[OpenAFS-port-darwin] Patches to make OpenAFS on Mac OS X more user-friendly

Alexei Kosut akosut@cs.stanford.edu
Thu, 27 Feb 2003 11:38:14 -0600


On Thursday, February 27, 2003, at 10:43  AM, David Botsch wrote:
> 1. Will these patches be included in the next openafs package to be 
> release (presumably the 1.2.9 client)?

You'd have to ask the Folks In Charge about that, but I don't know 
anything about it, and I would assume the answer is no.

> 2. How exactly does the permission patch fake the modebits? I would 
> assume it dose like appleshare does and sets the user of files and 
> directories to the user logged in and sets rwx for directories? Other 
> mode bits? Group mode bits?

Actually, it doesn't change the user or group at all.  It only affects 
the permission bits; it replicates the user bits to the group and other 
bits for files, and always reports mode 777 for directories.  This is 
sufficient for the OS to effectively ignore the permissions set on the 
file that AFS does not support.

> 3. Related to #2, if while a user is at the console, and another user 
> sshes in, how will the ownership/mode bits appear to him/her? If two 
> users ssh in? If no one is at the console and two separate users ssh 
> in?

The same.  The patched code has no concept of logged  in users; it 
always reports the same thing.

> 4. With the -nomount option, does an icon for /afs still appear on the 
> desktop? How does the user mount /afs ?

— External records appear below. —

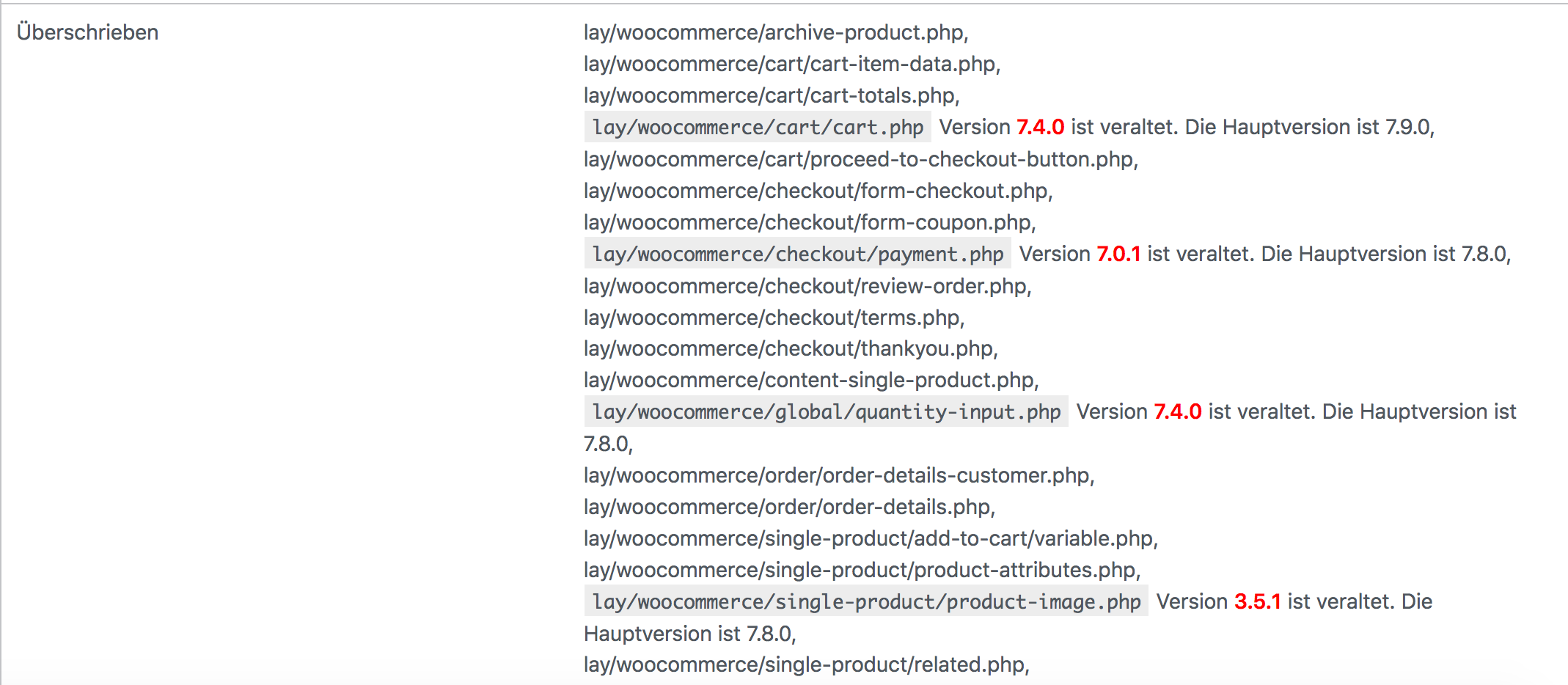1568x685 pixels.
Task: Click the highlighted product-image.php code path
Action: coord(866,601)
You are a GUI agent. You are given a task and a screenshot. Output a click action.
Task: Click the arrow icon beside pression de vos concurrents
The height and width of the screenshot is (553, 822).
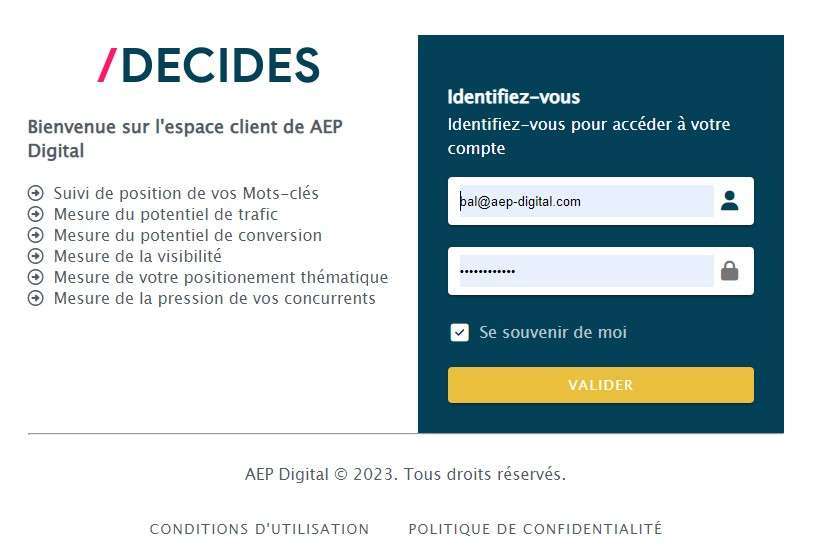[x=36, y=298]
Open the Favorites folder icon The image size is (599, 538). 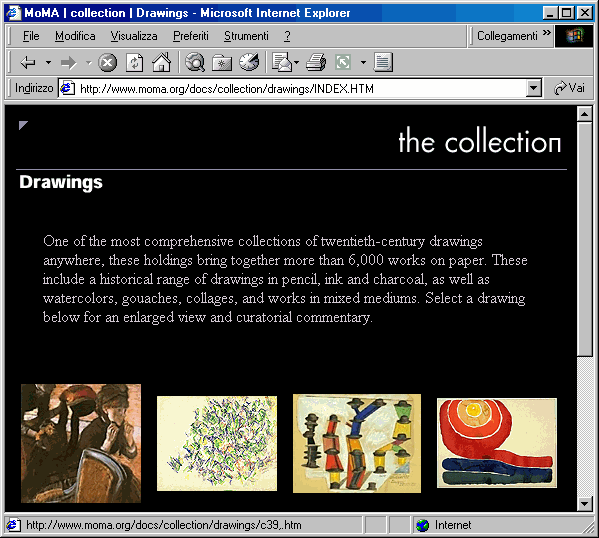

No; that's sort of the point, actually.  The user mounts /afs the same 
way they'd mount other AFS directories, using the mount_afs tool or 
similar code (here at Stanford, our GUI Kerberos tool knows how to 
mount AFS directories).

> Also in related business, any thoughts comments on the problem where 
> if you have no afs tokens and attempt to access a folder with the 
> finder, the afs server denies permission, and you see an empty folder 
> in the finder. If you then klog and get tokens, the finder seems to 
> have cached the fact that the folder is empty and cannot be refreshed 
> w/o logging out or even restarting the computer.

Well, if you're using my patches, you can unmount the AFS volume and 
re-mount it, and then the Finder is happy.  But in general, no.

> And related to just apple stuff, we will see the pam module (at least 
> the non-kerberos one, which does compile after hacking up the Makefile 
> a bit) included with the openafs 1.2.9 package?

I get the impression that the OpenAFS 1.2.x branch is relatively 
closed, except for minor bug fixes.  I would expect any major changes 
to be relegated to the 1.3/1.4 releases.